▼

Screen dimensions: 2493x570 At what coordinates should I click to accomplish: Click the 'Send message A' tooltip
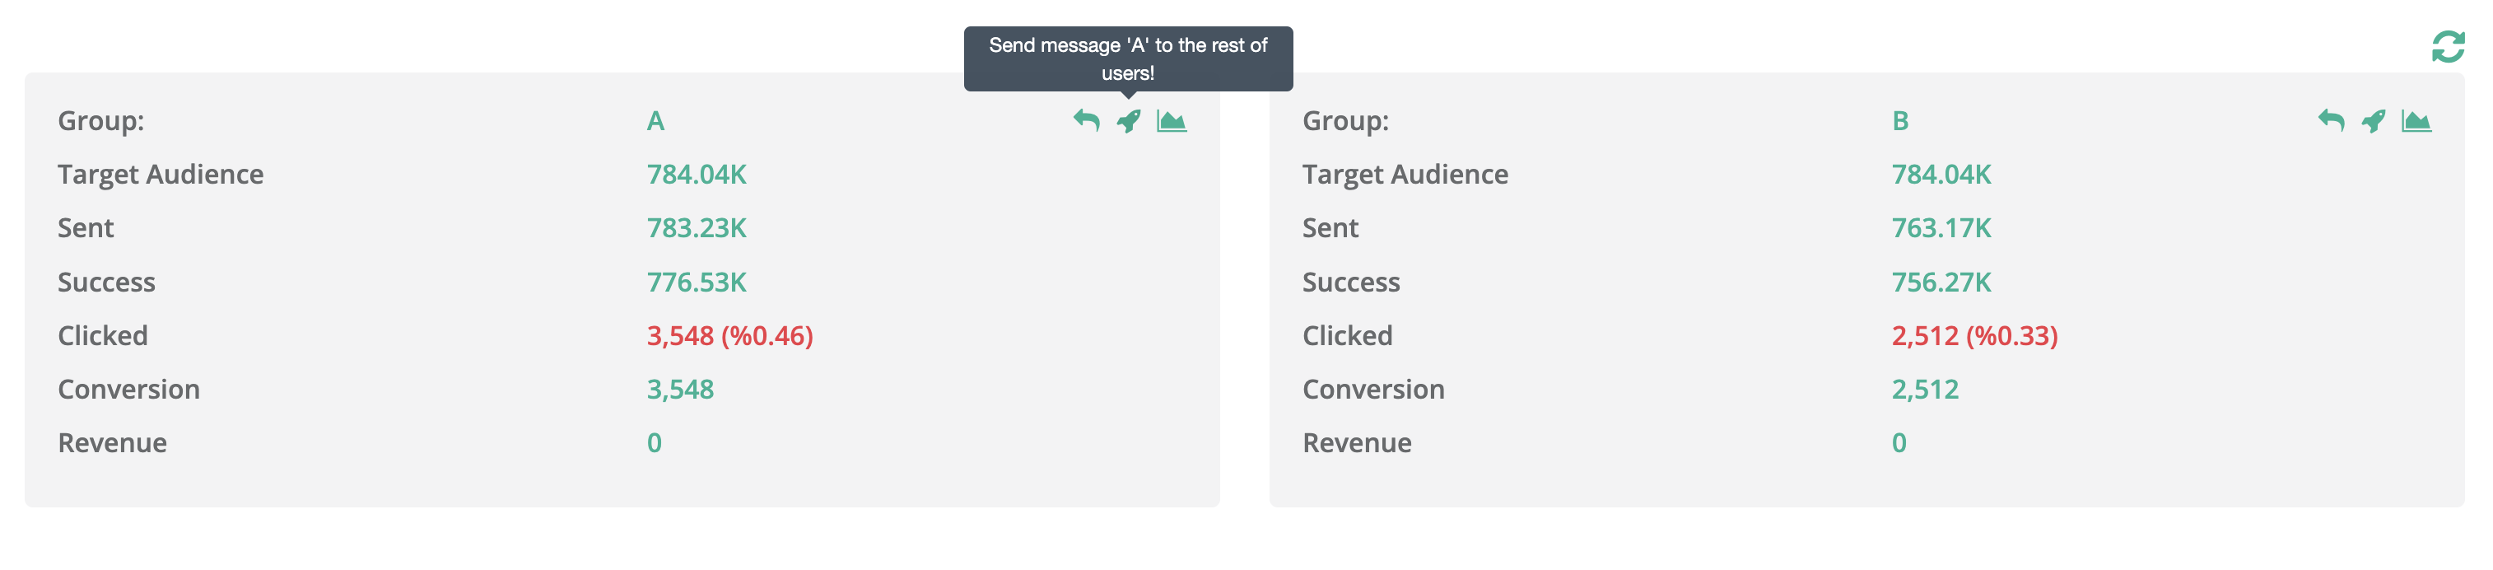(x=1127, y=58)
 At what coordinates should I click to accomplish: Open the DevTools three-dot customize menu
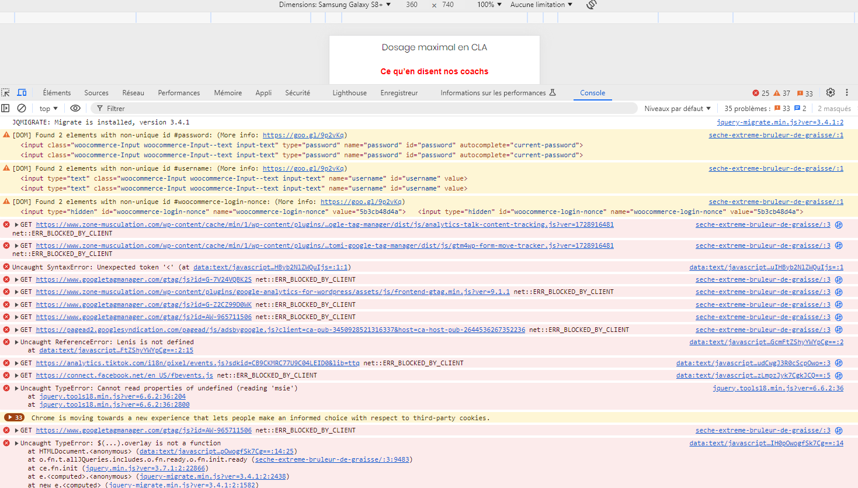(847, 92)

▲
▼

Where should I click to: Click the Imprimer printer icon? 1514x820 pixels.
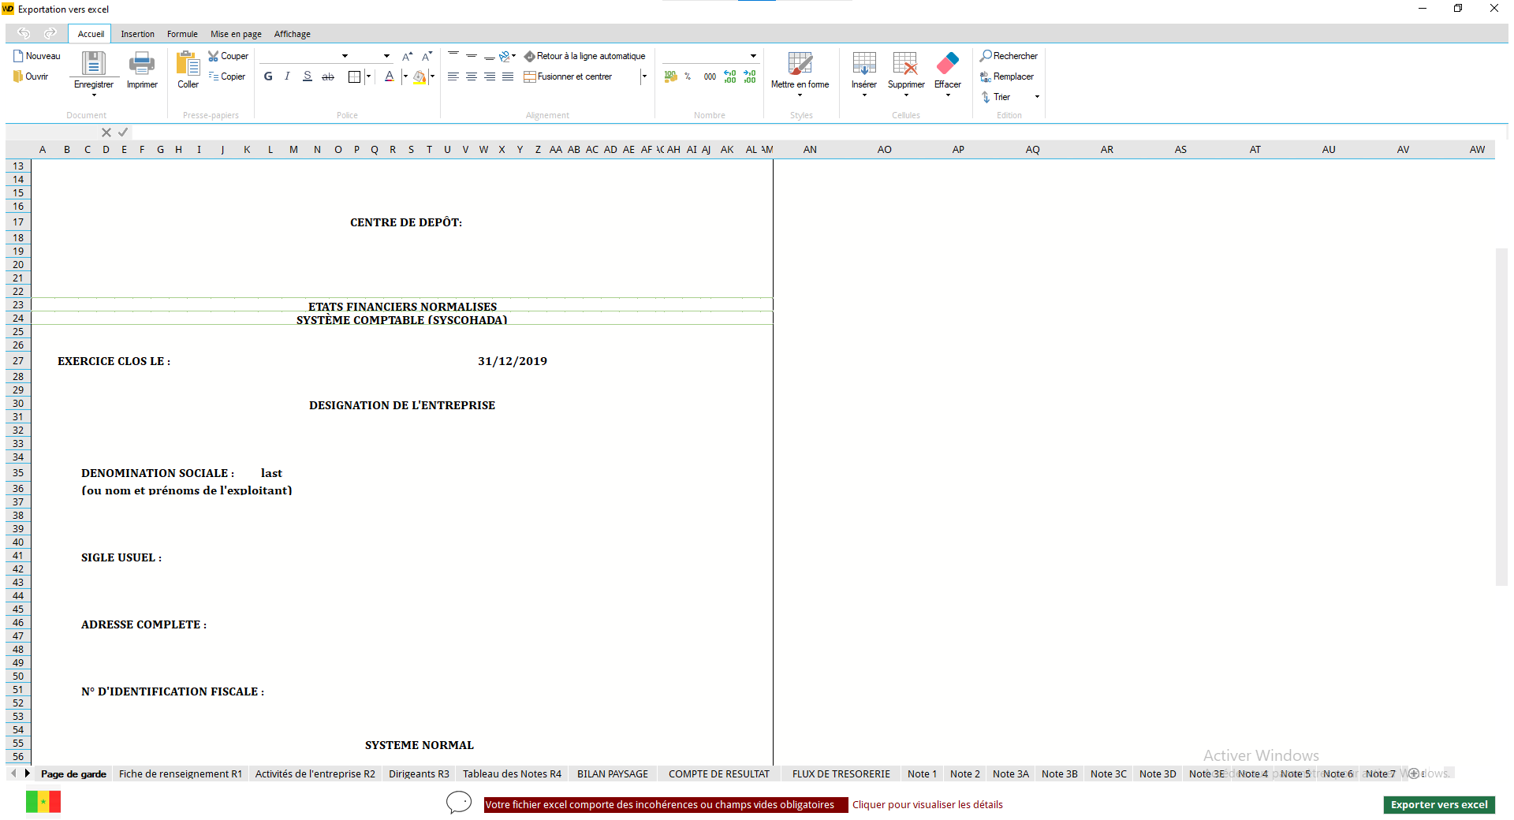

▲
▼

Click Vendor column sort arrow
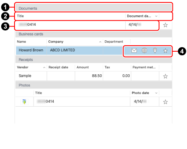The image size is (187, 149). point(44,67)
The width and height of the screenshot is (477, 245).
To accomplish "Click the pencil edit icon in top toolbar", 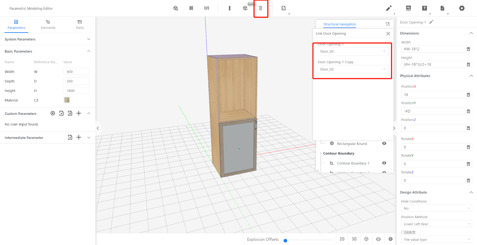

▲

**Task to carry out:** Every line above from the one with "Click Vendor column sort arrow" down to the one with "the pencil edit" must be written out exactly, and no picture may appear.

**Output for this exercise:**
Click Vendor column sort arrow
The image size is (187, 149). point(44,67)
The width and height of the screenshot is (477, 245).
To accomplish "Click the pencil edit icon in top toolbar", 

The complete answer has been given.